Mick Collins, Dan Kroha, and Peg O'Neil formed the group after being inspired by Crypt Records' landmark "Back From The Grave" series of 60s punk collections. Early electric blues, 50's r 'n' b, teen garage rock, and gospel informed the trio's work, making them one of the few non-60s punk acts to maintain a direct connection to rock's African American origins while staying true to some of the more unconventional elements of punk. I was barely a teenager when I discovered The Gories via college radio just as alt-rock began its rise to prominence, so, compared to the predictability of Guns 'N' Roses, MTV, and grunge, initially their music was a mind boggling thunderclap. As I dragged the dead weight of my teenage insecurity through the halls of high school, having The Gories blast through my headphones seemed almost like a revolutionary act.
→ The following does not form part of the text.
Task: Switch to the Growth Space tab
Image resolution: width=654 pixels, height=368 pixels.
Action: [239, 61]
Little did I know that in the future their thunderous power would be synonymous with a very different sort of catharsis.

A few weeks ago I saw The Gories perform live at the Unregistered Nurse Festival at The Ottobar in Baltimore. While plenty of the newer bands held their own, the Detroit veterans' bombastic set of old favorites was the crowning moment here—a scalding eruption of The Gories' electrifying stage show and the audience's mosh-crazed exultation. U.N. Fest's rowdy attendees represented a vast spectrum of music fans, but, despite being an all-ages concert, there were two very under represented demographics: teenagers and younger college students. This wasn't too surprising since some young music fans view rock as an antecedent to the streamlined euphoria of the modern electro pop dominating many of their party music playlists. Though younger folks can understand and appreciate rock, when compared to the dense sonic rush of electronic artists like Ke$ha or Animal Collective, The Gories' garage minimalism comes off as an esoteric meditation on times gone by and certainly not the soundtrack to a wild night on the town.
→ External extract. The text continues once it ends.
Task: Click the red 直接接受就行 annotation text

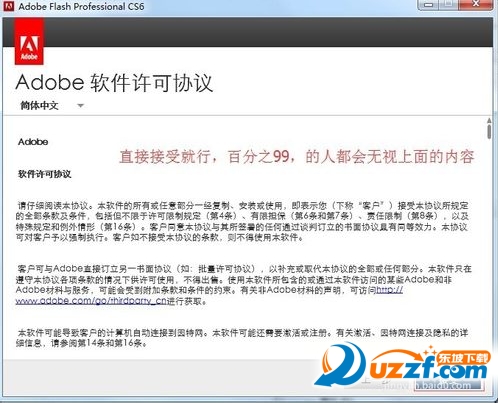Action: pos(296,156)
The Grateful Dead, The Band, The Allman Brothers, and other hippy rock groups transposed the sounds of Appalachian music, folk blues, and other pre-WWII idioms with modal jazz, experimental music, and blues-rock to echo the dramatic tug of war between past and present that was so inescapable in the late-60s. Resplendent with the same kind of bold symbolism, The Gories' brutal music thrives today as a monument to rock's deformed legacy in the post-post-modern world.